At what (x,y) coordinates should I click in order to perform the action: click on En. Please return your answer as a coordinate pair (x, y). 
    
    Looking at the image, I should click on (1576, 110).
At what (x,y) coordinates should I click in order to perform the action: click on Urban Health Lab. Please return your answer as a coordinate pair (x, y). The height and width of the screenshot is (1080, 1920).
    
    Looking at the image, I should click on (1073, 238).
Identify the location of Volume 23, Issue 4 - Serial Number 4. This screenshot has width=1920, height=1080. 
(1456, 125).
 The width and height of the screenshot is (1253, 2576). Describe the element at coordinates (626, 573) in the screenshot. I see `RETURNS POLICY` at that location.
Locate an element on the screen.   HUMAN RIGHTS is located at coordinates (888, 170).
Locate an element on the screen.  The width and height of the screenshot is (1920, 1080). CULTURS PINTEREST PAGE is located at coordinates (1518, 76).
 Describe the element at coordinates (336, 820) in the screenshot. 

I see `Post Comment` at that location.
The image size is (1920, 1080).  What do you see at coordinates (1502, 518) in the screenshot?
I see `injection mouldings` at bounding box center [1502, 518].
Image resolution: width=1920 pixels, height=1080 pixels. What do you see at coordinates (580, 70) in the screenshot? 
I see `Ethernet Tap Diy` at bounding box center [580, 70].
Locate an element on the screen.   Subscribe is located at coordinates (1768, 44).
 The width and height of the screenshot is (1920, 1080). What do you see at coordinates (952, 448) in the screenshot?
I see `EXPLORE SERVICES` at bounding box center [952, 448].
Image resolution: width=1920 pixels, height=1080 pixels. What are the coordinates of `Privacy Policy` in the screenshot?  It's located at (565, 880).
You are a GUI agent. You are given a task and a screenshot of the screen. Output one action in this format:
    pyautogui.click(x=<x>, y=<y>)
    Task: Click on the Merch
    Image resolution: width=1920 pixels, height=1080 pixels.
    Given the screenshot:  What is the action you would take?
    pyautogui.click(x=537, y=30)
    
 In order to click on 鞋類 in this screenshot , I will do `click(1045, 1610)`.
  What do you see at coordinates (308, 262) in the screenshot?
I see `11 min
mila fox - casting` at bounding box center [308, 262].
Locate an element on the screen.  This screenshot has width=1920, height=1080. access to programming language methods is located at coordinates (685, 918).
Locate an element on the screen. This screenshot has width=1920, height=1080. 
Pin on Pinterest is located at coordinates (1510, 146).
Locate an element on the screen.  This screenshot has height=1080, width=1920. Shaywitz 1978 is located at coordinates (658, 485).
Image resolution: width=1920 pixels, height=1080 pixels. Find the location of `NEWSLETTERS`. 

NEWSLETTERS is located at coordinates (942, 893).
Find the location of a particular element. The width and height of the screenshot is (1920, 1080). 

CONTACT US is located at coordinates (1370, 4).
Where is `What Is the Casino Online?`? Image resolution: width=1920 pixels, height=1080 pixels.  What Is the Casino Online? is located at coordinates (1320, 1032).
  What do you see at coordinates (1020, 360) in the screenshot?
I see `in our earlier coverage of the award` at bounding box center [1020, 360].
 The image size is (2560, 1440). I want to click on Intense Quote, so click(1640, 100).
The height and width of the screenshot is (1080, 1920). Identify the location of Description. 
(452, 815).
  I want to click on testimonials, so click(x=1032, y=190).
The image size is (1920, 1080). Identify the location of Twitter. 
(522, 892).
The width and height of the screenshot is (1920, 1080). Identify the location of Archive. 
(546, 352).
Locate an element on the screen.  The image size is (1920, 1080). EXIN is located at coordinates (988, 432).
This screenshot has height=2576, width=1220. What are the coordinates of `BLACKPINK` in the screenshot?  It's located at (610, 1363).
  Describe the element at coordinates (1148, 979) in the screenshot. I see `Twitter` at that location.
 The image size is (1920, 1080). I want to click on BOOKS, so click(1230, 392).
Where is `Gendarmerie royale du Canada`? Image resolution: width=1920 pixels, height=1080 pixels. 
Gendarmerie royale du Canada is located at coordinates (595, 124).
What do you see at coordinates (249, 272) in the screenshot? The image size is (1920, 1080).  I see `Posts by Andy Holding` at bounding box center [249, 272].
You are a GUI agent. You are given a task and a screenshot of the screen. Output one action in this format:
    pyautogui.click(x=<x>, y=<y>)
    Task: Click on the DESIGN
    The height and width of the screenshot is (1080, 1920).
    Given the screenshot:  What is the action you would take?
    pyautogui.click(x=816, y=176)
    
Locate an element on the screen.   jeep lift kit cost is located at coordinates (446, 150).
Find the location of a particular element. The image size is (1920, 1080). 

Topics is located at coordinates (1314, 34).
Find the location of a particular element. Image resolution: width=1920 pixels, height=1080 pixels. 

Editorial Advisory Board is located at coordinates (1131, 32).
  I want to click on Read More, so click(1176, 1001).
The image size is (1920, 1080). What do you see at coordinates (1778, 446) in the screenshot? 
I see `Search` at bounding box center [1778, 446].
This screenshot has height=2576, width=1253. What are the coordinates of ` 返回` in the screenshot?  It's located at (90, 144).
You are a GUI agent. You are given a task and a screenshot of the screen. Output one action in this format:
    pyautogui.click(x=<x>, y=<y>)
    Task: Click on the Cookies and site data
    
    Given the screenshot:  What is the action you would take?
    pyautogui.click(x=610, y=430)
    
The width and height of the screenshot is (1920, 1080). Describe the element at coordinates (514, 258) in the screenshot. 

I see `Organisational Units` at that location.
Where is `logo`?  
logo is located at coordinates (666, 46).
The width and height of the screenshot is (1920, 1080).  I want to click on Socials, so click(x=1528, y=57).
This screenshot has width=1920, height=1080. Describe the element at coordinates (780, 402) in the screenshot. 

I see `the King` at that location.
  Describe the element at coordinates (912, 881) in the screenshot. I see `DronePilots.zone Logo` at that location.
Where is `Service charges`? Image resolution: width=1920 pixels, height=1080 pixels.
++++++++++
> WRITTEN REQUEST: Starting at the line that has "I want to click on testimonials, so" and stopping after the line that has "pyautogui.click(x=816, y=176)", rewrite the data with "Archive" swapped for "Gallery" and nothing else altered.

> TASK RESULT:
  I want to click on testimonials, so click(x=1032, y=190).
The image size is (1920, 1080). Identify the location of Twitter. 
(522, 892).
The width and height of the screenshot is (1920, 1080). Identify the location of Gallery. 
(546, 352).
Locate an element on the screen.  The image size is (1920, 1080). EXIN is located at coordinates (988, 432).
This screenshot has height=2576, width=1220. What are the coordinates of `BLACKPINK` in the screenshot?  It's located at (610, 1363).
  Describe the element at coordinates (1148, 979) in the screenshot. I see `Twitter` at that location.
 The image size is (1920, 1080). I want to click on BOOKS, so click(1230, 392).
Where is `Gendarmerie royale du Canada`? Image resolution: width=1920 pixels, height=1080 pixels. 
Gendarmerie royale du Canada is located at coordinates (595, 124).
What do you see at coordinates (249, 272) in the screenshot? The image size is (1920, 1080).  I see `Posts by Andy Holding` at bounding box center [249, 272].
You are a GUI agent. You are given a task and a screenshot of the screen. Output one action in this format:
    pyautogui.click(x=<x>, y=<y>)
    Task: Click on the DESIGN
    The height and width of the screenshot is (1080, 1920).
    Given the screenshot:  What is the action you would take?
    pyautogui.click(x=816, y=176)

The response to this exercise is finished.